Theories and particles collide in a documentary that captures the tension and intensity of discovery.
A recent documentary about the search for the Higgs boson, Particle Fever, depicts physicists at work. They do not all labor alike.
Experimentalists at CERN, the European consortium where researchers discovered the Higgs particle—an essential missing piece to the understanding of the universe that explains why other particles have mass—come across as contractors at a multibillion-dollar construction site. They operate the Large Hadron Collider, a particle accelerator whose scale, precision, and complexity befit its massive purpose: recreating the conditions just after the big bang to reveal the origins and nature of the universe.
Theorists, on the other hand, use chalk to scribble scientific hieroglyphics on blackboards.

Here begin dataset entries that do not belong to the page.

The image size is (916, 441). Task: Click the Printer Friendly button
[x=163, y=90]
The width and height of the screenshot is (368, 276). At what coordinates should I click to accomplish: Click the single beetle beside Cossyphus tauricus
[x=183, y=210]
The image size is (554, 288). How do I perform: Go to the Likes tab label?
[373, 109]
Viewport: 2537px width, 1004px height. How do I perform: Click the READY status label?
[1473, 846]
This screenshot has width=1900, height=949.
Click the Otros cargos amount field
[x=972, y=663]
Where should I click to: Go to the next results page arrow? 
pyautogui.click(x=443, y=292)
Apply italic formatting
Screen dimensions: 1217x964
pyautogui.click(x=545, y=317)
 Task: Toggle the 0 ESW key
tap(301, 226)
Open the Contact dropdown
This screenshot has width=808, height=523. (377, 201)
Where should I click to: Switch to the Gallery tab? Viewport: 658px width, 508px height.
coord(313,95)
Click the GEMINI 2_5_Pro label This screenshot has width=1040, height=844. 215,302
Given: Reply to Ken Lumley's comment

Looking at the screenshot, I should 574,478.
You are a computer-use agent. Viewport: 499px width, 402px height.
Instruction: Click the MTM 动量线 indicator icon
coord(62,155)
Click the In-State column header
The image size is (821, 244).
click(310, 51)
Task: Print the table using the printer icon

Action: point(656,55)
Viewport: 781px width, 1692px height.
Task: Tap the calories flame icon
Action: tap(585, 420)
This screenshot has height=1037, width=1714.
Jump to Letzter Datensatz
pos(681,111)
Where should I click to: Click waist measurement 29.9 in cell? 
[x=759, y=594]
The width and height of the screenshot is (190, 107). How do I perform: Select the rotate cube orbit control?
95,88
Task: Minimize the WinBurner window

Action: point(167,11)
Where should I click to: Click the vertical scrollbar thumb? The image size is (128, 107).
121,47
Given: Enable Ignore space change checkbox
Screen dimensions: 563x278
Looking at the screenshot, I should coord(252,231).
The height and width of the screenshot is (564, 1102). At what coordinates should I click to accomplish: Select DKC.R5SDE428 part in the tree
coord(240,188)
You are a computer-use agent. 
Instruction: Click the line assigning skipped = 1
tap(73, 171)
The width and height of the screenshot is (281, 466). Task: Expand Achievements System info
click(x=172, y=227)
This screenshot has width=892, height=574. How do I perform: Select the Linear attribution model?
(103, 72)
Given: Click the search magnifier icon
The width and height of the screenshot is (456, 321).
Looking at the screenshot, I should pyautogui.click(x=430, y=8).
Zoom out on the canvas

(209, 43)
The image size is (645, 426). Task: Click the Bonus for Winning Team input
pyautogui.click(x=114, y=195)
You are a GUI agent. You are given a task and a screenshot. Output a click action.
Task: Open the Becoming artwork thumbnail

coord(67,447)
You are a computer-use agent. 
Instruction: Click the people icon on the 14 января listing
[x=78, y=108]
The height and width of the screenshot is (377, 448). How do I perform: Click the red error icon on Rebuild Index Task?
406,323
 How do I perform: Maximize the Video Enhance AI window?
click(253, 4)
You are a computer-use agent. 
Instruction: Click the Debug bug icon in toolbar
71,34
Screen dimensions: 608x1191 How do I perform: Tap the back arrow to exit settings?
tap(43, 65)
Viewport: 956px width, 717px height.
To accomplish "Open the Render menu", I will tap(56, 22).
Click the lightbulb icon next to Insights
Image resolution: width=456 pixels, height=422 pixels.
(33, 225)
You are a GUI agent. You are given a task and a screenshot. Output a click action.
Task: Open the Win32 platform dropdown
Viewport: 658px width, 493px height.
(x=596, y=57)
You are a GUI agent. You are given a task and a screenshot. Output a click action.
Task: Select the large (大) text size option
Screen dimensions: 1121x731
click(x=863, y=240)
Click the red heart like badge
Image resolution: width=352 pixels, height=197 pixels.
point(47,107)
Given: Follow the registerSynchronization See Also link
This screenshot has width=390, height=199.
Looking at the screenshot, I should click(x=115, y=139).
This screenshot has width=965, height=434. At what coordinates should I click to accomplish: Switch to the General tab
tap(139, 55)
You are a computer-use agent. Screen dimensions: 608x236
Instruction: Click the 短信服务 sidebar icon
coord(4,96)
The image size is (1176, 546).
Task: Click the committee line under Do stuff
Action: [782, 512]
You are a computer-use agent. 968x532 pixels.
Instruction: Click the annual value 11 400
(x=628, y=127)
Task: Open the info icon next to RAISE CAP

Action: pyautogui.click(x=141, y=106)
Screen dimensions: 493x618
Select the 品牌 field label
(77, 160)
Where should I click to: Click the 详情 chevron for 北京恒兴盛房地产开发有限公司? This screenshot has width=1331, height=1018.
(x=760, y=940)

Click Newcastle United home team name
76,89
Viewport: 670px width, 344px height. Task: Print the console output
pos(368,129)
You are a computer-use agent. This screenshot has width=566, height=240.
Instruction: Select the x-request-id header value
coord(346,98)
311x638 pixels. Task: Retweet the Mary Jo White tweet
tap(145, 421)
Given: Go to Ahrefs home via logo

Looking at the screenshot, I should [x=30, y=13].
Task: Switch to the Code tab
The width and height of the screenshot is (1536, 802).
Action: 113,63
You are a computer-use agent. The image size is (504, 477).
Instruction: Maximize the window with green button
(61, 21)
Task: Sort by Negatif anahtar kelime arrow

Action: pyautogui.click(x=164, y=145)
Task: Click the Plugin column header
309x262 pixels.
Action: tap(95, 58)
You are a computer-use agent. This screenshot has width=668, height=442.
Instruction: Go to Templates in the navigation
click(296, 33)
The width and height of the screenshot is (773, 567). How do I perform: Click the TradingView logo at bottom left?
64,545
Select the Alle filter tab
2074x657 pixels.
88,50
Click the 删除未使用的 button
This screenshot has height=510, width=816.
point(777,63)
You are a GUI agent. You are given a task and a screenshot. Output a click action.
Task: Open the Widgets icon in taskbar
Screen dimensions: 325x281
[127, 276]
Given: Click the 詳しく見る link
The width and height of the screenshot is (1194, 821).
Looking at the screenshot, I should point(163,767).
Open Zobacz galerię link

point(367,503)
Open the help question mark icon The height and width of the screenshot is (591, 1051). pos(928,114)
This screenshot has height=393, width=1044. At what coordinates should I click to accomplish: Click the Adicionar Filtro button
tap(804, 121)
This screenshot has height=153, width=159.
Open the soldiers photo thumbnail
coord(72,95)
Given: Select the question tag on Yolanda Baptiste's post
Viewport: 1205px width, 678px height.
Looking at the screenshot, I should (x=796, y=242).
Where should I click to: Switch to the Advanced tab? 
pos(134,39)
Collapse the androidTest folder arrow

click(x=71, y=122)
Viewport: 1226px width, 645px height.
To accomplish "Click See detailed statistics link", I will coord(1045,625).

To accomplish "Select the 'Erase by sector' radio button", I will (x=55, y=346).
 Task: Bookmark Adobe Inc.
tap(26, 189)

Moderating a panel of researchers as part of the University’s Science on the Screen series, physical sciences dean Edward “Rocky” Kolb summarized the distinction for his Logan Center audience. “It seemed that the accelerator builders and experimentalists wear hardhats, steel-toed boots, get dirty, crawl around,” Kolb said. Meanwhile, he went on, panelist and Institute for Advanced Study theoretical physicist Nima Arkani-Hamed, who is in the film, “sits in his office drinking coffee, drawing plenty of diagrams.”
A good sport, Arkani-Hamed played along with Kolb’s teasing vision of theorists with their feet up and heads in the stars. Then he explained the unseen forces roiling under the placid surface. “The daily life of a theorist, it looks like all fun and games,” Arkani-Hamed said, “but the daily life of a theorist is defined by failure.”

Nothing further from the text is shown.